■ **AVAILABLE DATA**:

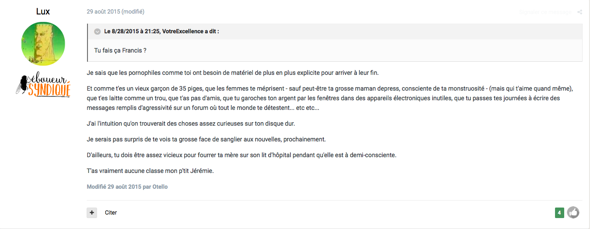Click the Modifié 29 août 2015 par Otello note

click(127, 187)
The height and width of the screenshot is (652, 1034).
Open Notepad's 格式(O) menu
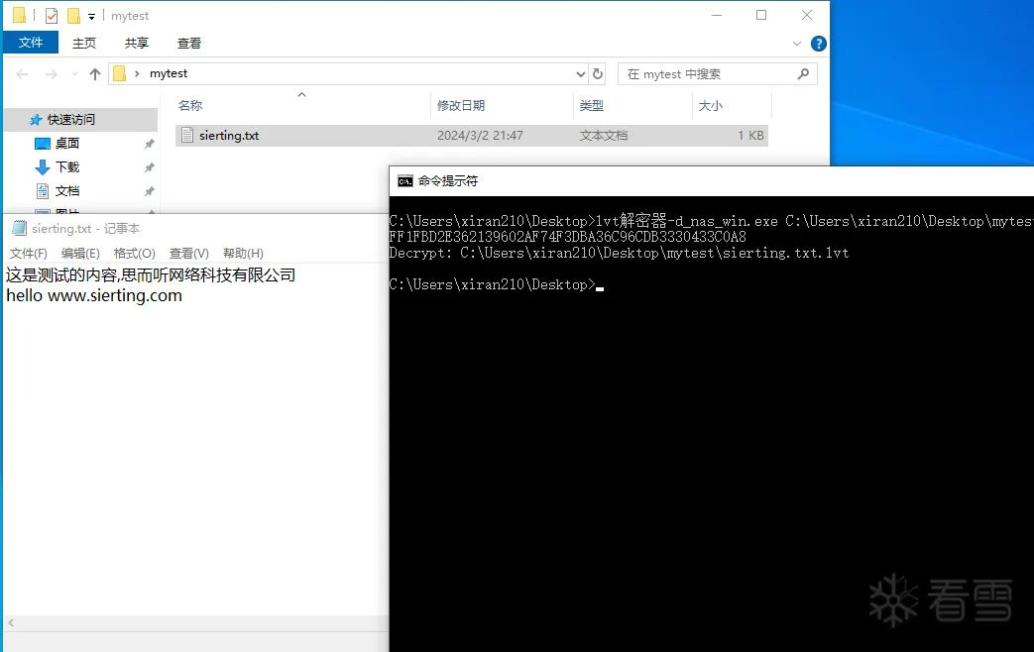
...
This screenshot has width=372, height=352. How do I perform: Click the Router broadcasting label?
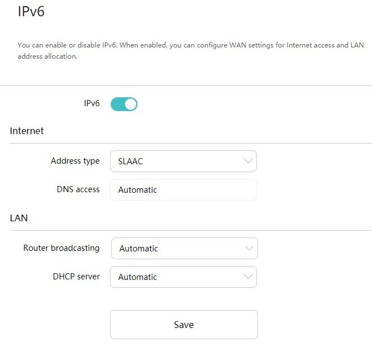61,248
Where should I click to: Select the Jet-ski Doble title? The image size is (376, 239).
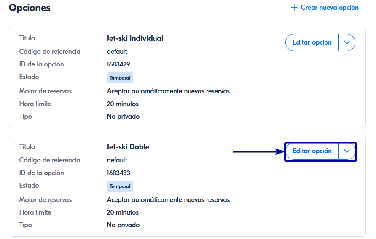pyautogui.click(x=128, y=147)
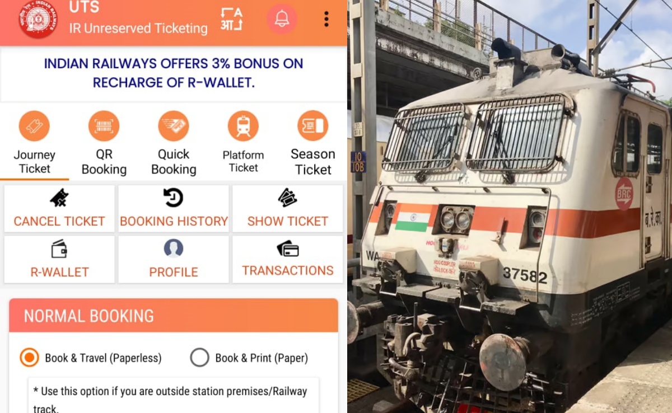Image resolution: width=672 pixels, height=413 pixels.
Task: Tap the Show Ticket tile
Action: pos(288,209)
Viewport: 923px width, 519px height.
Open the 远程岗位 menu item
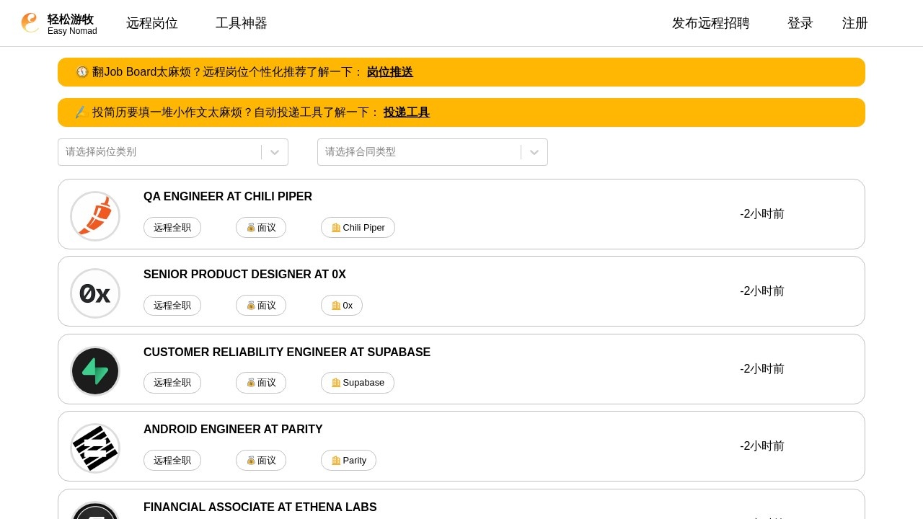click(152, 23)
* * *
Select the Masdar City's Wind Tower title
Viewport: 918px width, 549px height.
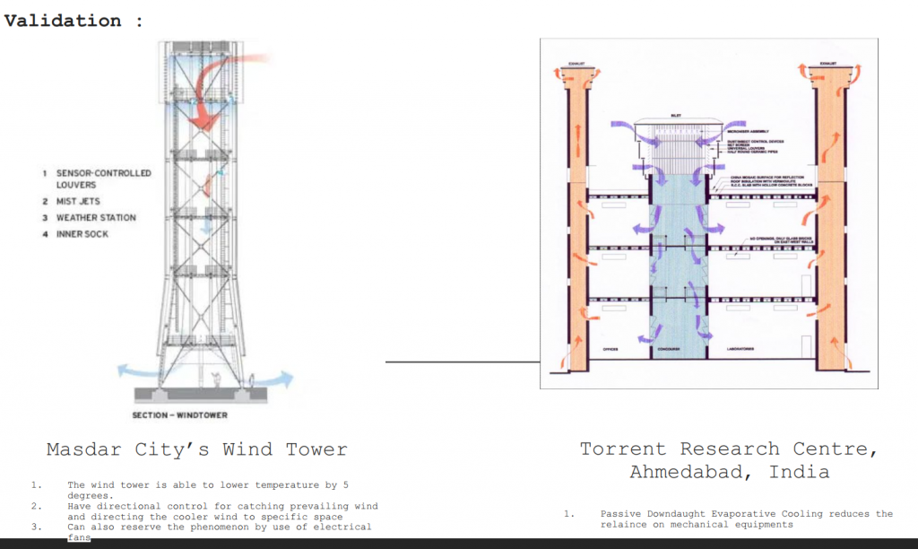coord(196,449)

■ **EXERCISE PROMPT**: Copy out the range of lines above starting at the line with "The height and" and ending at the line with "Open Notepad's 格式(O) menu", exactly and including both.

■ **THE ANSWER**:
The height and width of the screenshot is (652, 1034).
Open Notepad's 格式(O) menu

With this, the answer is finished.